Another motivating force is spite. As in: I can't believe everyone else is doing this wrong. As in: I can't believe someone with so much less skill and talent than me got this much adulation or that book deal. As in: I know I can do better than what's out there, and I need to show everyone that.
And yet another is having been touched so deeply, and with so much care, by all sorts of works - authors, musicians, actors, painters - that I want to make something that will resonate into someone the way these other works have resonated into me. I can't rewrite East of Eden or the album "Haughty Melodic." But maybe I can make something that can set something off in someone else the way those set something off in me.
So I roll up my sleeves, light the candles, and get to it.

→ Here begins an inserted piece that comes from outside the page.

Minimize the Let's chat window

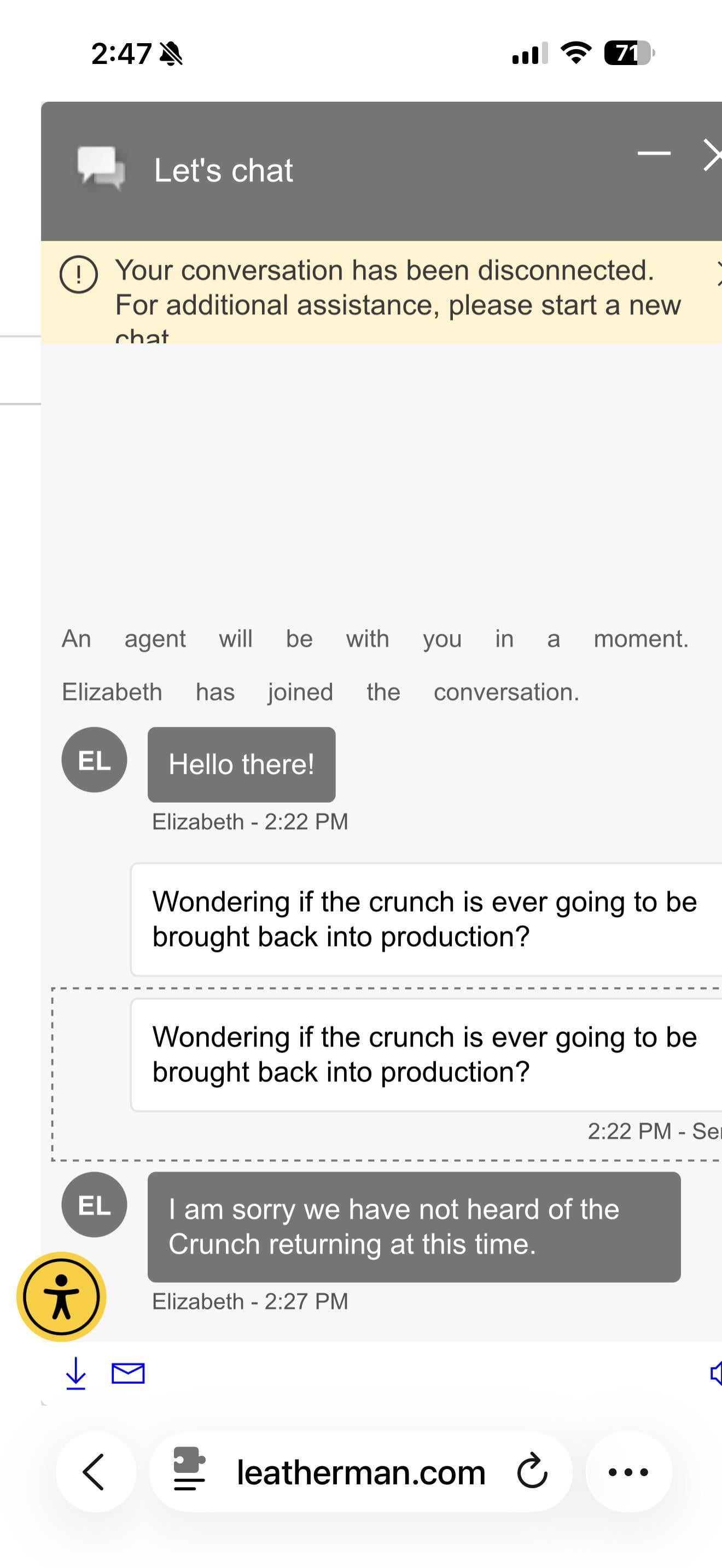(654, 154)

I do it linear, I do a basic outline and overview with plot points and scenes I want to hit, I don't post until it's done. I do this because I've found it's the best method for me to get to the end of the story. I don't recommend it to anyone else because creative endeavors are so idiosyncratic that I'm not going to recommend anything other than "whatever gets you to finish it." If what works for you is doing it out of order and posting as you go, then do that. If you pants, great. If you plot it out down to the very last commas, splendid. Just so long as you get it done.
I also like to use accountability readers - not betas, not cheerleaders, not even alpha readers, though all of those have saved me many times over, and sometimes it's the same person for every one of these roles. Accountability readers exist so I have someone I can send the story to at regular intervals, whether it's every 5000 words or each chapter, who then put their hand on my shoulder, tell me it's fine, and to keep going. I can motivate myself to keep going well enough. It's still a big help to hear someone tell me to keep going. Even knowing they're saying it because I asked them to - well, I'm still hearing them say it.
Every so often, I wonder why I'm pursuing this particular idea. Then I tell myself: if this existed, I'd want to read it. Even if nobody else wants to read it, I already do. So I'd better finish it so I can read it. And maybe they will, too. But I'm the audience right now. Okay, sometimes the audience is also someone else I think would appreciate my take on something or other. But more often than that, vastly more often: I'm writing the thing I wish already existed so I could read it.
Sometimes I take a walk in a park or go to the movies to unstick myself. Sometimes I'll talk through a plot thread in my empty apartment to get a better idea of what I want to communicate in the story. Sometimes I'll sit down in a coffee shop with a notebook and pen and align some ideas that way.
And it's always to the service of getting the work done.